=== Section Start ===

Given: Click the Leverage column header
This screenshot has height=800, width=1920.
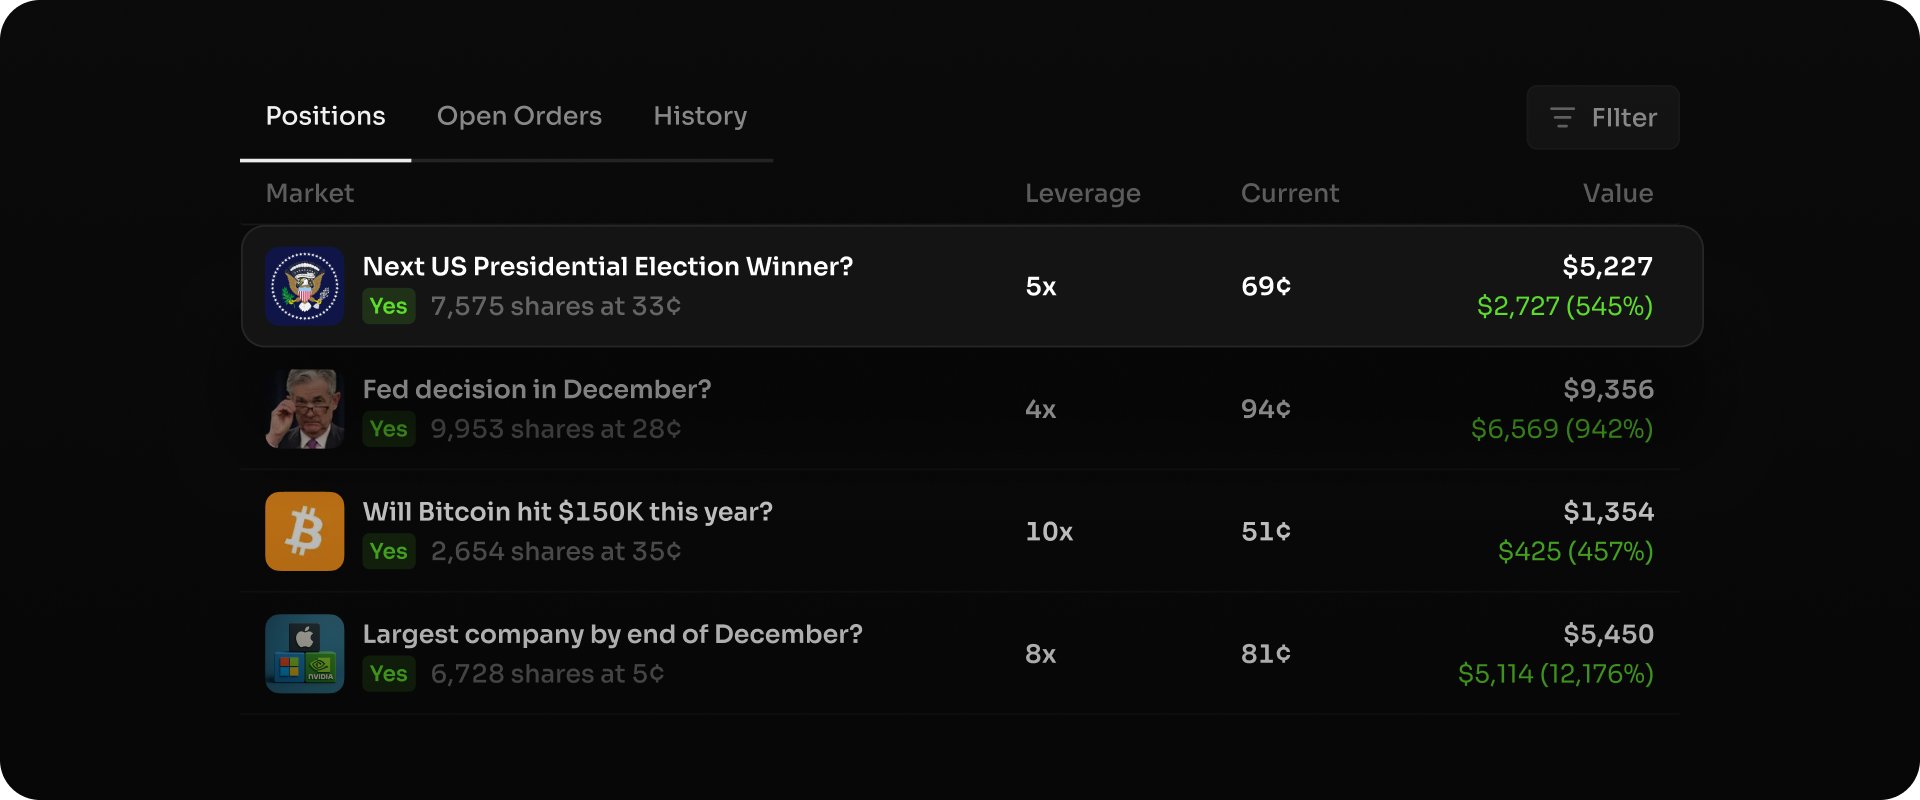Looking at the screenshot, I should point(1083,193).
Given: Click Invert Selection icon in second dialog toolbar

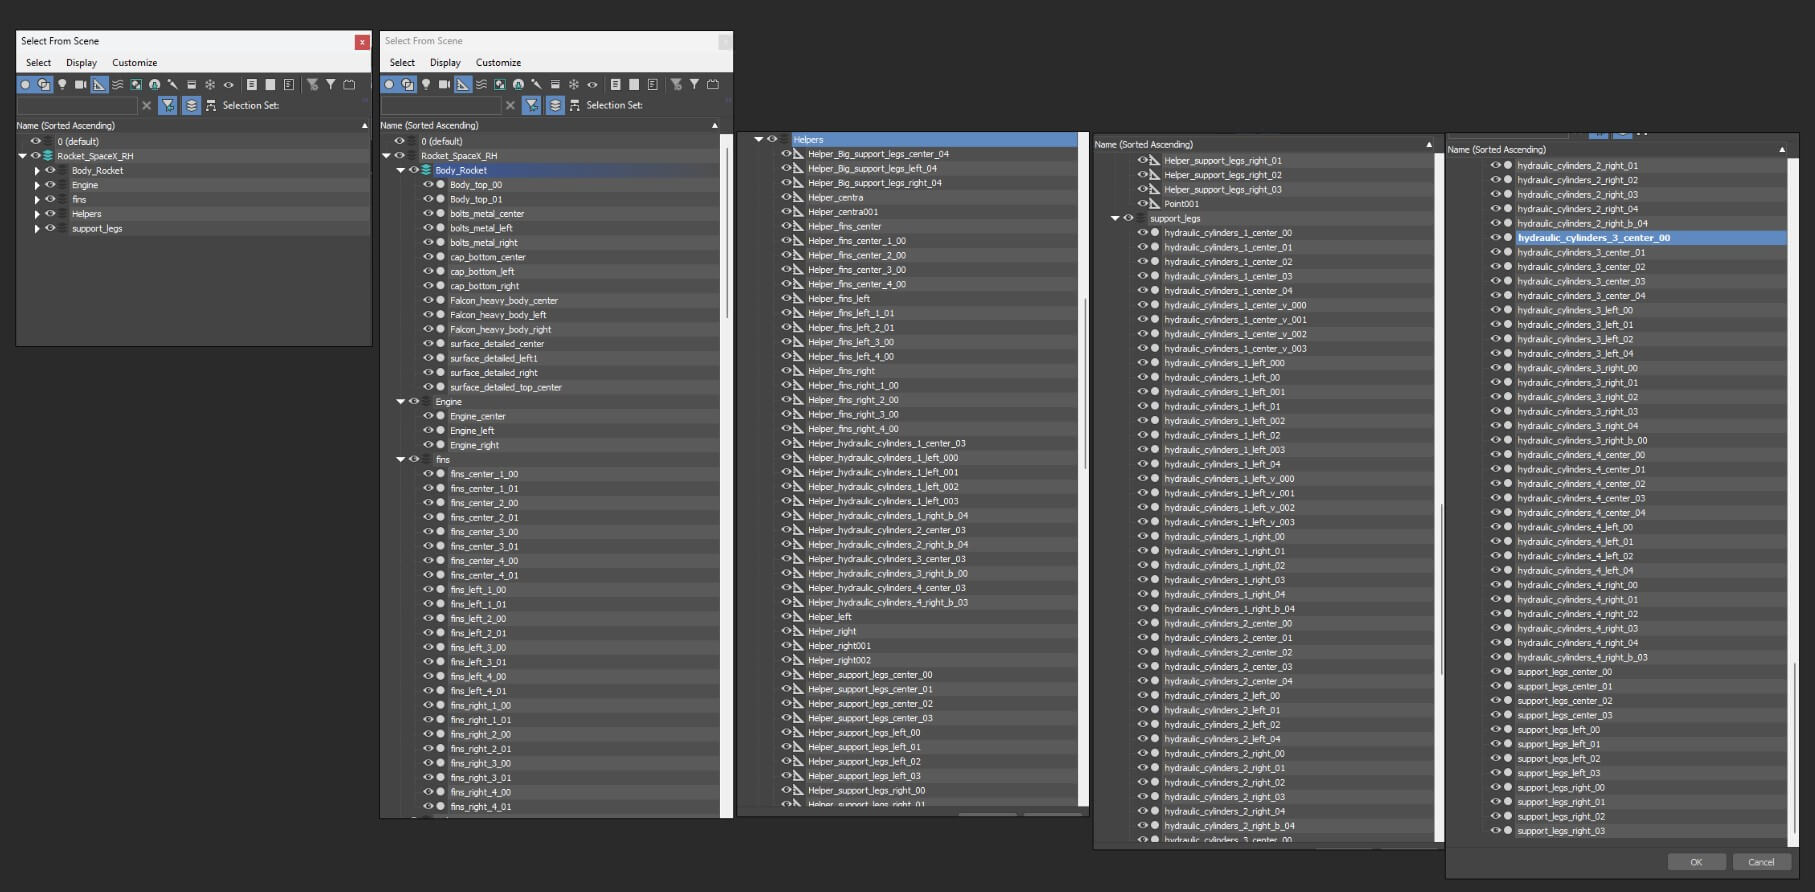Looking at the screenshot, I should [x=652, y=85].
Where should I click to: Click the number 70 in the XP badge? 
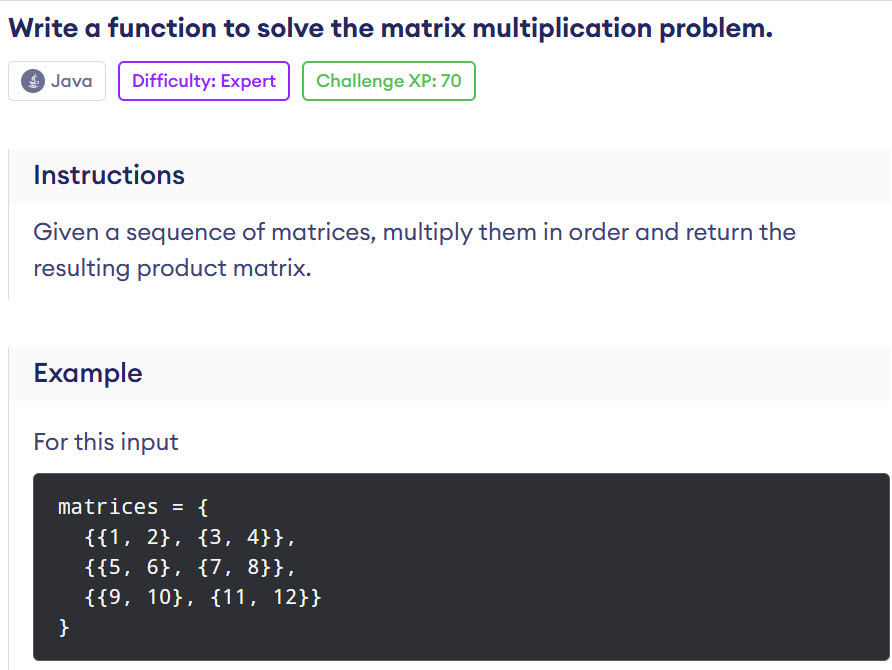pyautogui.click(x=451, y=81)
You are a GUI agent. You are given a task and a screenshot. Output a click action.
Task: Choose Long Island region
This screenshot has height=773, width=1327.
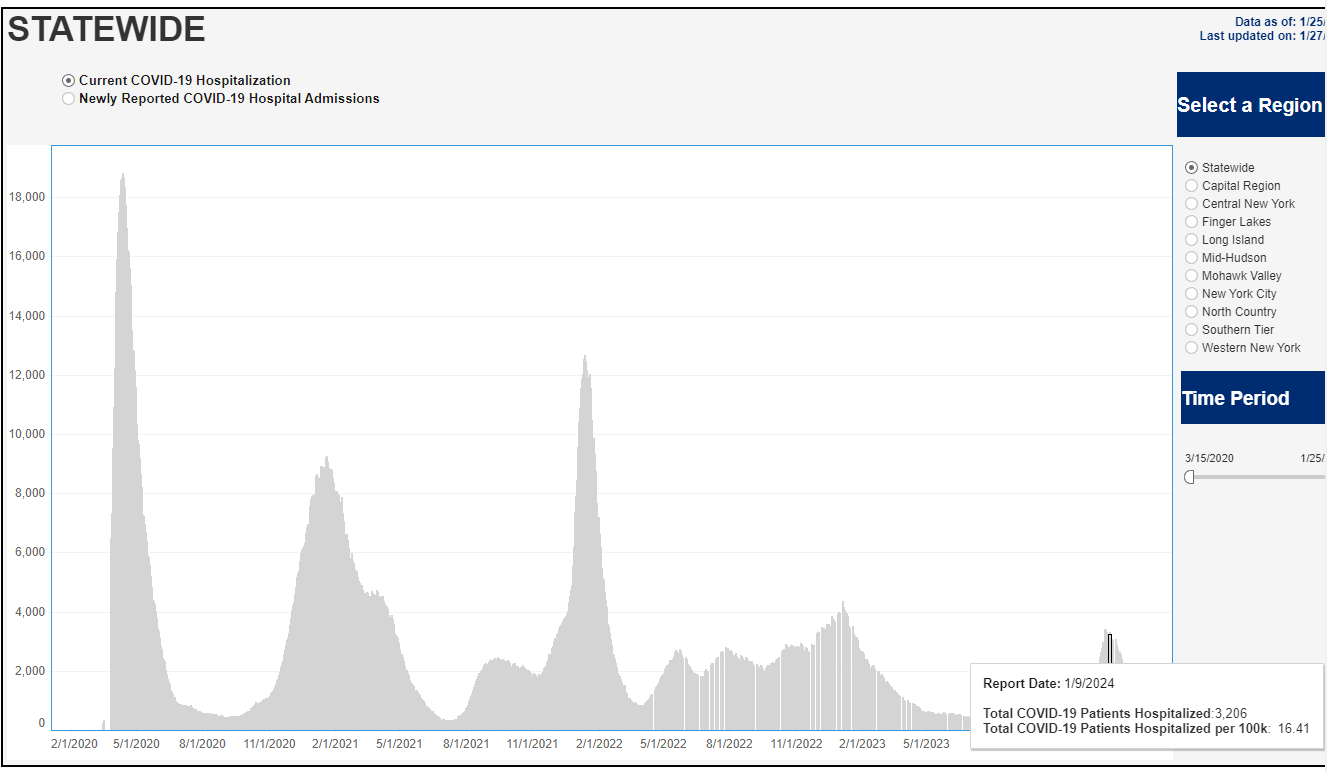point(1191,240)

=== Section End ===

* _Exercise aim_:
Write out the data word for word. Any picture is to be skipped.

* _Solution below_:
Given: Click the Leverage column header
This screenshot has height=800, width=1920.
Looking at the screenshot, I should point(1083,193).
Given: Click Invert Selection icon in second dialog toolbar

Looking at the screenshot, I should [x=652, y=85].
Where should I click to: Click the number 70 in the XP badge? 
pyautogui.click(x=451, y=81)
You are a GUI agent. You are given a task and a screenshot. Output a click action.
Task: Choose Long Island region
This screenshot has height=773, width=1327.
point(1191,240)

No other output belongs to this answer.